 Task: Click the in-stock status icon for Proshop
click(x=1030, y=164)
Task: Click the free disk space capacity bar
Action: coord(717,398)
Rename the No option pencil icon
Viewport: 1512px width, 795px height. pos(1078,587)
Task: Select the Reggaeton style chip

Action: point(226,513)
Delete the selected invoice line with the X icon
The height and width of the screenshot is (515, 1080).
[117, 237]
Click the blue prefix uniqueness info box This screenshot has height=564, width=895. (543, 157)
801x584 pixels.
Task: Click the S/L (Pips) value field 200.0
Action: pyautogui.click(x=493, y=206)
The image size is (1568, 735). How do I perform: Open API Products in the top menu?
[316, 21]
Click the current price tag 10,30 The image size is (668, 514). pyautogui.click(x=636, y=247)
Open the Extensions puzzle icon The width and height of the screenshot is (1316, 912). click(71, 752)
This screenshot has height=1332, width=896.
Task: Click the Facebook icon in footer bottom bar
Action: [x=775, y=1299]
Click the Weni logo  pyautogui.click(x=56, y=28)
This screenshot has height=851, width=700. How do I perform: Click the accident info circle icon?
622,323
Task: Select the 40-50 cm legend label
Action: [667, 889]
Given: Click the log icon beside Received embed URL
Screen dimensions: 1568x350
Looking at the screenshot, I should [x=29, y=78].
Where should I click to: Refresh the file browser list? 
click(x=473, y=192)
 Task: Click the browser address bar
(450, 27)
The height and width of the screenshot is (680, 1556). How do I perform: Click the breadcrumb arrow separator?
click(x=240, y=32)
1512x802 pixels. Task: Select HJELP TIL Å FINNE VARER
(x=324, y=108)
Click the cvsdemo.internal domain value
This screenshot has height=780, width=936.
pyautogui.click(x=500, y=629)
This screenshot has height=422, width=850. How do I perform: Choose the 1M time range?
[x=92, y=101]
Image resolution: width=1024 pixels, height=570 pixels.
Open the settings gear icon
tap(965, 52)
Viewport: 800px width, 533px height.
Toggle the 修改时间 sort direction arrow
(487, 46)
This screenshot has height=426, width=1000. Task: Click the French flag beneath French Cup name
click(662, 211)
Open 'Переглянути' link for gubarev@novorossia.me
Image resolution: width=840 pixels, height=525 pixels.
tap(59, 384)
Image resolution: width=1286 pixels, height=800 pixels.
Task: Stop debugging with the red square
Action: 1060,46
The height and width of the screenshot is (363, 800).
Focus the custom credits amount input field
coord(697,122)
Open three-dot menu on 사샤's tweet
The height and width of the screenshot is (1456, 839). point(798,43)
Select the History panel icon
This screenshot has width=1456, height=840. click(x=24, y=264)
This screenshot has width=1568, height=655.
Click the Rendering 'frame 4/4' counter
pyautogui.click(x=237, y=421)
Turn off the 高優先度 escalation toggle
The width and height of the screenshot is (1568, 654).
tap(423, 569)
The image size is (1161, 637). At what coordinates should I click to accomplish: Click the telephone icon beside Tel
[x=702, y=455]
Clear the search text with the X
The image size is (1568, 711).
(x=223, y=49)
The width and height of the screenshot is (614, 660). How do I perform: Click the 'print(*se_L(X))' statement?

Written instruction:
Lay out the listing from its first line through the line containing "Action: [x=775, y=1299]", both ends included, as a Markdown table with the columns Row and Line. Number each row and leave out blank lines.

Problem solution:
| Row | Line |
|---|---|
| 1 |  Task: Click the in-stock status icon for Proshop |
| 2 | click(x=1030, y=164) |
| 3 | Task: Click the free disk space capacity bar |
| 4 | Action: coord(717,398) |
| 5 | Rename the No option pencil icon |
| 6 | Viewport: 1512px width, 795px height. pos(1078,587) |
| 7 | Task: Select the Reggaeton style chip |
| 8 | Action: point(226,513) |
| 9 | Delete the selected invoice line with the X icon |
| 10 | The height and width of the screenshot is (515, 1080). |
| 11 | [117, 237] |
| 12 | Click the blue prefix uniqueness info box This screenshot has height=564, width=895. (543, 157) |
| 13 | 801x584 pixels. |
| 14 | Task: Click the S/L (Pips) value field 200.0 |
| 15 | Action: pyautogui.click(x=493, y=206) |
| 16 | The image size is (1568, 735). How do I perform: Open API Products in the top menu? |
| 17 | [316, 21] |
| 18 | Click the current price tag 10,30 The image size is (668, 514). pyautogui.click(x=636, y=247) |
| 19 | Open the Extensions puzzle icon The width and height of the screenshot is (1316, 912). click(71, 752) |
| 20 | This screenshot has height=1332, width=896. |
| 21 | Task: Click the Facebook icon in footer bottom bar |
| 22 | Action: [x=775, y=1299] |